BRIEF:
Scan the material and copy out each line where the word "will" occurs.
━━ SOURCE INFORMATION ━━
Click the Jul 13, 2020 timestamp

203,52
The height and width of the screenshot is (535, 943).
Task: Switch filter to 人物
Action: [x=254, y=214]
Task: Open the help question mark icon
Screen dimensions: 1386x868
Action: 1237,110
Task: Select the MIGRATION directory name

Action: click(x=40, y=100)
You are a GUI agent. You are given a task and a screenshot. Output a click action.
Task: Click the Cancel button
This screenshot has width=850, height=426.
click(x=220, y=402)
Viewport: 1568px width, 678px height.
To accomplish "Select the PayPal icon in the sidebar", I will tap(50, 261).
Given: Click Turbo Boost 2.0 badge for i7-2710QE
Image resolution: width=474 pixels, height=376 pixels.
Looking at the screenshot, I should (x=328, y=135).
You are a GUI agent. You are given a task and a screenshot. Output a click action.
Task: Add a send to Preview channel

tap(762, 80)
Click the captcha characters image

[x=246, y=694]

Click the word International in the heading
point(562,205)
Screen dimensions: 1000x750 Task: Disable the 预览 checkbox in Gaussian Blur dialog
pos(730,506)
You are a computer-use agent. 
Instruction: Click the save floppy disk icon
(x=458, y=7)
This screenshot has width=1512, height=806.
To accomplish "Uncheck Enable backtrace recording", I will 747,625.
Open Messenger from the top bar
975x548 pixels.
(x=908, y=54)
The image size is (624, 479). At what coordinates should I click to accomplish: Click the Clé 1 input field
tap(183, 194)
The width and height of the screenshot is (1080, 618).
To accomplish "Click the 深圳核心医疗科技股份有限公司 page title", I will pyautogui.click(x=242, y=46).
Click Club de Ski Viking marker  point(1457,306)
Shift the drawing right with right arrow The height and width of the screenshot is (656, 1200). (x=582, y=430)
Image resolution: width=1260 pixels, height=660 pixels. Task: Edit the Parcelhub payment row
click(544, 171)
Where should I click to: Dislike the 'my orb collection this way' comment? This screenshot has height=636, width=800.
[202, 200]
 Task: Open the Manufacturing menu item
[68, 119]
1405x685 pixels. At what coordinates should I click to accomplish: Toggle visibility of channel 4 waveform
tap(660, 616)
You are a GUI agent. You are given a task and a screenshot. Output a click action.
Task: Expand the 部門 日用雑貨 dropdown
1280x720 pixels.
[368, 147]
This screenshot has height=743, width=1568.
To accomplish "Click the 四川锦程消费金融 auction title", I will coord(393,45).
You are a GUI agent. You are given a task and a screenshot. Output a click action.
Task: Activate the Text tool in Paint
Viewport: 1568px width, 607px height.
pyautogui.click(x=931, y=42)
━━━
RESPONSE TO THE EXERCISE:
To accomplish "Select the PayPal icon in the sidebar", I will tap(50, 261).
To accomplish "Uncheck Enable backtrace recording", I will 747,625.
To accomplish "Click the 深圳核心医疗科技股份有限公司 page title", I will pyautogui.click(x=242, y=46).
To accomplish "Click the 四川锦程消费金融 auction title", I will coord(393,45).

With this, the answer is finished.